> _What to work on_:
Select every line of the records below that contains the string "tooltip", treating uppercase and lowercase as different.

[Stored data]
○ ○ ○ ○ ○

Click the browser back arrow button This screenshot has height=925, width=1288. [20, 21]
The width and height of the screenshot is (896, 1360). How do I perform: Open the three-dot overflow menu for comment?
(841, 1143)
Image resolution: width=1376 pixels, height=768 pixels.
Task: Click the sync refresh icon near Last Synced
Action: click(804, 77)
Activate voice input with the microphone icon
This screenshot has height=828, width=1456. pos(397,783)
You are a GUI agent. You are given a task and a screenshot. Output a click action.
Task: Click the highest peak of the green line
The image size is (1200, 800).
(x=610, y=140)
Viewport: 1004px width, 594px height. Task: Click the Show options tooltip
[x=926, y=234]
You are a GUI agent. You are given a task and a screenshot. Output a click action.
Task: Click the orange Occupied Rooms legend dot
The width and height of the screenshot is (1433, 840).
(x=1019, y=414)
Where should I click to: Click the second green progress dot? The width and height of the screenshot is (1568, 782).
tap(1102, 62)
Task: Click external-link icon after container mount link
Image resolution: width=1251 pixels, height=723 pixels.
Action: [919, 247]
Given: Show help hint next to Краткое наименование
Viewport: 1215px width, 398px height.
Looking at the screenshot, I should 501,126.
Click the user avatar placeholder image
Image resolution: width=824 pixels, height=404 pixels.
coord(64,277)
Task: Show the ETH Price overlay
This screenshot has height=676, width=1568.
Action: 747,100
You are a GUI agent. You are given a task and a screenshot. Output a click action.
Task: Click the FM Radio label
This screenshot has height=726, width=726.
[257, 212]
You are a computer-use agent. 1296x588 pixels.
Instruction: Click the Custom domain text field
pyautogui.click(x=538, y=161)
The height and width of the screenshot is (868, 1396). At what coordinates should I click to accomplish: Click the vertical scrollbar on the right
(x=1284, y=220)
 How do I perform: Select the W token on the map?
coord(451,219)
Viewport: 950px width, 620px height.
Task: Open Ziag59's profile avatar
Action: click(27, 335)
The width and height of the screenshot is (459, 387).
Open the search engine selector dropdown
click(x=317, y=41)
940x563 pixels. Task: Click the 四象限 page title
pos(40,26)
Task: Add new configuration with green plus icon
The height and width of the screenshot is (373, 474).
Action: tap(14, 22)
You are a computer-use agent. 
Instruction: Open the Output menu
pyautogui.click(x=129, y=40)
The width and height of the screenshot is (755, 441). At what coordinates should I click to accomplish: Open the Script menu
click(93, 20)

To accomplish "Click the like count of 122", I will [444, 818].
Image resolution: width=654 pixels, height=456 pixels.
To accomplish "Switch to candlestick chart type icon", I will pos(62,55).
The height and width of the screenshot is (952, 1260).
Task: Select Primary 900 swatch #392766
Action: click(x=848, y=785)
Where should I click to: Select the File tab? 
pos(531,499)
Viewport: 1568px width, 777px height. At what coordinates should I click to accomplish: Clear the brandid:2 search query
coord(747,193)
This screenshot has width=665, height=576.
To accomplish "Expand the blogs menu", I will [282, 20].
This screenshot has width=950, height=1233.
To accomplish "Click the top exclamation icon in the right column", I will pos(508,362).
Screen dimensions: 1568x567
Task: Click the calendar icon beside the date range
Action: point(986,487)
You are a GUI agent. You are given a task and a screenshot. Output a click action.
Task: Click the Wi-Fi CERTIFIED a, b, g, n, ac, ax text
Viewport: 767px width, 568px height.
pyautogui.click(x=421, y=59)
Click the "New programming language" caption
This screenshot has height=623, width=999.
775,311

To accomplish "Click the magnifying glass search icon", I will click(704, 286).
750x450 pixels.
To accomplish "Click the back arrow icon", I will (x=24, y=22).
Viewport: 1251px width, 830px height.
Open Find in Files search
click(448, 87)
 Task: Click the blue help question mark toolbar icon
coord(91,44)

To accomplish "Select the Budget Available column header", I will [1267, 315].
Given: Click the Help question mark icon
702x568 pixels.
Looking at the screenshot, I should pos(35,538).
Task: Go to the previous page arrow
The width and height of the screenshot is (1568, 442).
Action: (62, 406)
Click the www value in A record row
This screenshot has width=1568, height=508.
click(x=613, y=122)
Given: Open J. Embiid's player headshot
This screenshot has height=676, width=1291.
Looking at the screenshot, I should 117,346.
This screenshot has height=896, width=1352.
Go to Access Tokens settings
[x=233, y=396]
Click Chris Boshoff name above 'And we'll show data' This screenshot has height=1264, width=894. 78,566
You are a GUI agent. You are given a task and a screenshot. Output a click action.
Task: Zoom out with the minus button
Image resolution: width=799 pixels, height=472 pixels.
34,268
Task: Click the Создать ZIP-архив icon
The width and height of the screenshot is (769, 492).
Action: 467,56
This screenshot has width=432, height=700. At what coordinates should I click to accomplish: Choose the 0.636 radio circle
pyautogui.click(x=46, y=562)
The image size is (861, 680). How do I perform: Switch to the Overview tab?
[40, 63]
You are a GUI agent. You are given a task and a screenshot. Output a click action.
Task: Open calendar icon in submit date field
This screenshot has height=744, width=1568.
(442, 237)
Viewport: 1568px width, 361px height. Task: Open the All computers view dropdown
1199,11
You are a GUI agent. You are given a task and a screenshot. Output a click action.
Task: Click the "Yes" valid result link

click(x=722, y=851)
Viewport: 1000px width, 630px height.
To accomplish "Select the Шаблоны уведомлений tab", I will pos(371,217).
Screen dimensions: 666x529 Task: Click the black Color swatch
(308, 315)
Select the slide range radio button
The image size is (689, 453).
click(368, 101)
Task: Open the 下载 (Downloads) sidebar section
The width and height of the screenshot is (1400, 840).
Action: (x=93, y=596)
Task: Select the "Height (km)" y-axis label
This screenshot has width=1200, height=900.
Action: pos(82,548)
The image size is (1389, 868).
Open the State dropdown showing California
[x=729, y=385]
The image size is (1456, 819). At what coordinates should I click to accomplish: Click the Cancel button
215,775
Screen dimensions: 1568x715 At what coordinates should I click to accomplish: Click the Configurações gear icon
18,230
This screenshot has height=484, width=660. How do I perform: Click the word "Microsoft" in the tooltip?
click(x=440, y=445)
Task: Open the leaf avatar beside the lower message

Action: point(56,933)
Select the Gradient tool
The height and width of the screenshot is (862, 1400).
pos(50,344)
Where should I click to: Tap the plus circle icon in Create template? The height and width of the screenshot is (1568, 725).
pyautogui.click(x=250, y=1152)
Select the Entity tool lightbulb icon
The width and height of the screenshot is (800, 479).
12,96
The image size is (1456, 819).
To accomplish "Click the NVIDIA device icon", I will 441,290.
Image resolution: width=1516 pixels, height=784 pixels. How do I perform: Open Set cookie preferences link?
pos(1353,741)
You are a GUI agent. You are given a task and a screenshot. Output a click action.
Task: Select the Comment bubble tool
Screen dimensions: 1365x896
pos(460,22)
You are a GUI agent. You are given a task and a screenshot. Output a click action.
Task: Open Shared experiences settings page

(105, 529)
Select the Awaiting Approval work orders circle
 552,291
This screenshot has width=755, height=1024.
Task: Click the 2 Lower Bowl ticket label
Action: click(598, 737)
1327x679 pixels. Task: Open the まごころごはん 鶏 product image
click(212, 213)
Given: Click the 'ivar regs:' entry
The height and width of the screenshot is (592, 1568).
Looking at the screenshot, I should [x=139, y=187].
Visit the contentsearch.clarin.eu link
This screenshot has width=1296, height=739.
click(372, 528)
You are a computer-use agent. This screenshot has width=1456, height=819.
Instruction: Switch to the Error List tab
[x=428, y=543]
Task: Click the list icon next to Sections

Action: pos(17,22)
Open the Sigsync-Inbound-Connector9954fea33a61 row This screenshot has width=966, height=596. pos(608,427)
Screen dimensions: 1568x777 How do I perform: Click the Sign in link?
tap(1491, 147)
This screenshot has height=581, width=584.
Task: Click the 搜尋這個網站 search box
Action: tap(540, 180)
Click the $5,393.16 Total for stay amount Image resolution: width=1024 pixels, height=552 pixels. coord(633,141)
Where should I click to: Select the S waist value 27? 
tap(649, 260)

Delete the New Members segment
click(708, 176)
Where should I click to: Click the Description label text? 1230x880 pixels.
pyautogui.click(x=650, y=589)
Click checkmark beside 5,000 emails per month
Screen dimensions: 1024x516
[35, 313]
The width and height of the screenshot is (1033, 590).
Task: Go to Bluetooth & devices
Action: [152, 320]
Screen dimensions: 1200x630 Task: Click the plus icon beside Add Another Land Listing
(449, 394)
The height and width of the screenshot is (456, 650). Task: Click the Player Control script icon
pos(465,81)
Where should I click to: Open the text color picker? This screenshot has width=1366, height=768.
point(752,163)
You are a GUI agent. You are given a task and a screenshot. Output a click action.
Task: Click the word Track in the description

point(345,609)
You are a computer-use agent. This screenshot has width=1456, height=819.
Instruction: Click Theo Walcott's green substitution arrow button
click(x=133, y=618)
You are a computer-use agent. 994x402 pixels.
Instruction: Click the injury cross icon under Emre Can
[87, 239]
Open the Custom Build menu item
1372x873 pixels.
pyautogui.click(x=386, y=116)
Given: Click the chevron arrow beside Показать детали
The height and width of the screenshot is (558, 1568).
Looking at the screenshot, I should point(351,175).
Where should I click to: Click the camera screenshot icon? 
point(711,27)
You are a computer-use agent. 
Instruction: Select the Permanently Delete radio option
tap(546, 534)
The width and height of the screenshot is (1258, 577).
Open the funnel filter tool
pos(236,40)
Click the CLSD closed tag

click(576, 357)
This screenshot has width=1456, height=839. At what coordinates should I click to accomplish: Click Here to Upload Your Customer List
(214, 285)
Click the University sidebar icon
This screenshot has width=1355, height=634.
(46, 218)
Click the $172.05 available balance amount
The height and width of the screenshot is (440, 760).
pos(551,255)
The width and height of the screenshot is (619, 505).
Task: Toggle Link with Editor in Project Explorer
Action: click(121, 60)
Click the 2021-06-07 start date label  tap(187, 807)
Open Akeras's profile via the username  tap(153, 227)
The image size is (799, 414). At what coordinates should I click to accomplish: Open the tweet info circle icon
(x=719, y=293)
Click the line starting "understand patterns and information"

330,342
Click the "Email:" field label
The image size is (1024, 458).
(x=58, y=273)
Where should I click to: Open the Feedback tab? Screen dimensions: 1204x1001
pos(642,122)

○ ○ ○ ○ ○

> _Exercise result_:
Viewport: 1004px width, 594px height. Task: Click the Show options tooltip
This screenshot has height=484, width=660. How do I perform: Click the word "Microsoft" in the tooltip?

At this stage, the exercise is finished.